TASK TO CARRY OUT: Can you quote the data word for word, starting at the line that contains "Weinbaugebiet (598, 302)" and continuing through the last line of the data? Leave the pictures out.

DATA SHOWN:
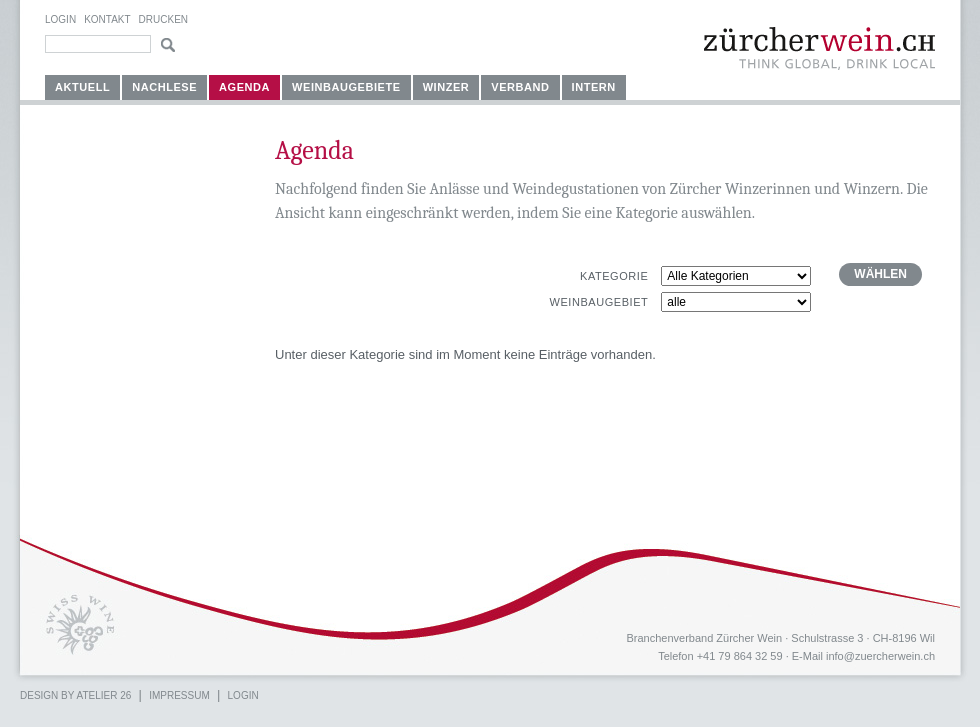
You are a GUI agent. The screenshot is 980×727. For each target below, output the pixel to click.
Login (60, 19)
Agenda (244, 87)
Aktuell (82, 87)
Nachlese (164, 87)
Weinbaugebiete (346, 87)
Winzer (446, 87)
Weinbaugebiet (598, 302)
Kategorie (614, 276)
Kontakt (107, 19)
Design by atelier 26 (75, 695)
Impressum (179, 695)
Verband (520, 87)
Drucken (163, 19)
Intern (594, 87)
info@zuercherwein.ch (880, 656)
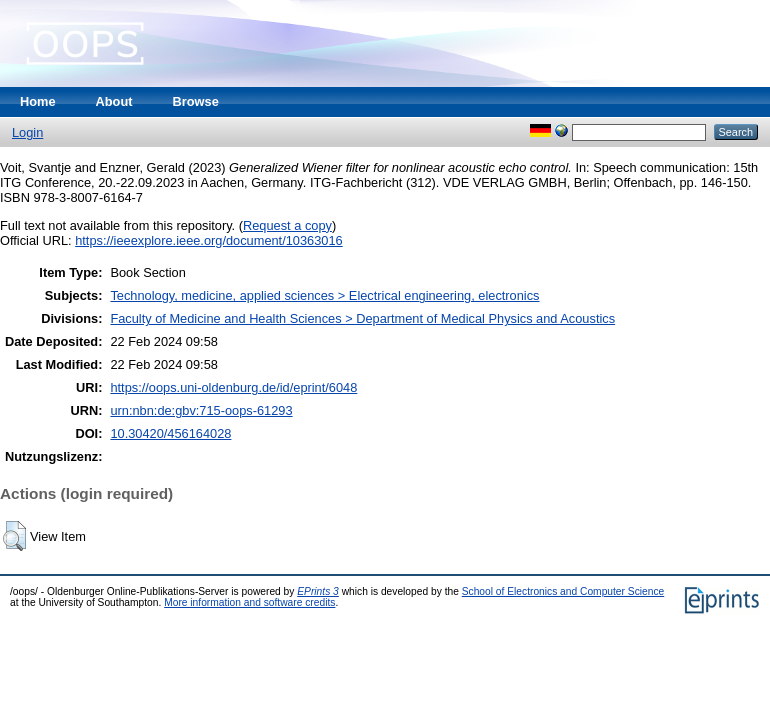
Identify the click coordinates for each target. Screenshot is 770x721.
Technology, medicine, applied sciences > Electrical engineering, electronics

RESPONSE FOR THIS EXERCISE:
Weinbaugebiet (598, 302)
Kategorie (614, 276)
Kontakt (107, 19)
Design by atelier 26 (75, 695)
Impressum (179, 695)
Verband (520, 87)
Drucken (163, 19)
Intern (594, 87)
info@zuercherwein.ch (880, 656)
Identify the click coordinates for each target. Screenshot is 770x721.
Technology, medicine, applied sciences > Electrical engineering, electronics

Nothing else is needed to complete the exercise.